UPDATED 21:04 EST / JANUARY 10 2017

INFRA

Goodbye security: Hello Kitty hack confirmed as database published online

A database from Sanrio Co. Ltd., the company behind Hello Kitty, has been published online for the first time, proving once and for all that the company was hacked.

News of the hacking emerged in December 2015, when a copy of the database was alleged to have been found on the dark web by security researcher Chris Vickery. It included first and last names, birthday, gender, country of origin, email addresses, non-randomized SHA-1 password hashes, password hint questions, their corresponding answers and other data points — in short, a lot of valuable data. Users were advised to change their passwords, but Sanrio denied that any data had been stolen at the time.
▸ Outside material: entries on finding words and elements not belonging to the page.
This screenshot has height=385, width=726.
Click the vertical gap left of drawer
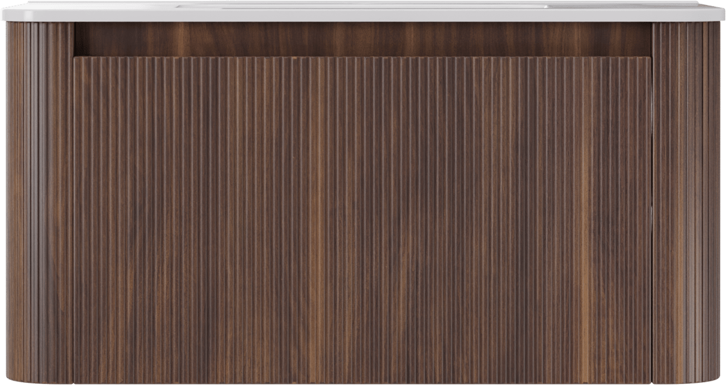tap(73, 227)
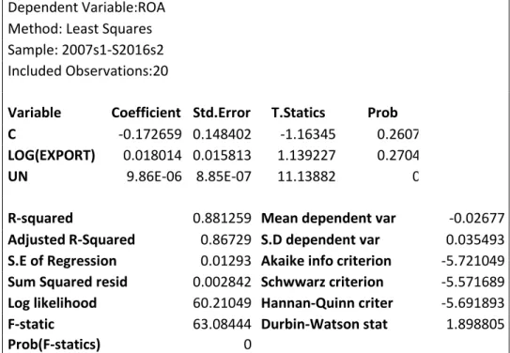Select the C coefficient value -0.172659
This screenshot has width=510, height=353.
(x=150, y=134)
Any question about the veracity of the hack has now been answered with leak search engine LeakedSource having added the Hello Kitty database to its service last weekend. The database is said to include 3.3 million records from sanriotown.com including 186,261 Hello Kitty fans who are younger than 18. Fortunately, the published record has been stripped of anything but personal details, with other data being removed. Strangely, though, the data on LeakedSource now includes the field “incomeRange” next to every user with values running from 0 to 150, although it isn’t clear what those numbers actually mean.

“As was the case previously, the fear is that the exposed database could cause problems for those registered, especially the children,” Steve Ragan, who first noted the dump on LeakedSource, wrote at Salted Hash. “It’s hard enough to deal with ID theft related issues as an adult. Such issues are only compounded for children, as the problems might not materialize for several years.”

As SiliconANGLE wrote at the time the story originally broke, the Hello Kitty hack, along with the hack of smart toymaker VTech before it, may be indicative of a disturbing shift by bad actors to target children. Before, they had primarily targeted services frequented by adults.

It may be somewhat flippant to quote the famous line from “The Simpsons,” “Won’t someone think of the children?” but in this case it seems apt. Anyone who has created a Sanrio Hello Kitty account and hasn’t changed the password yet should do so now.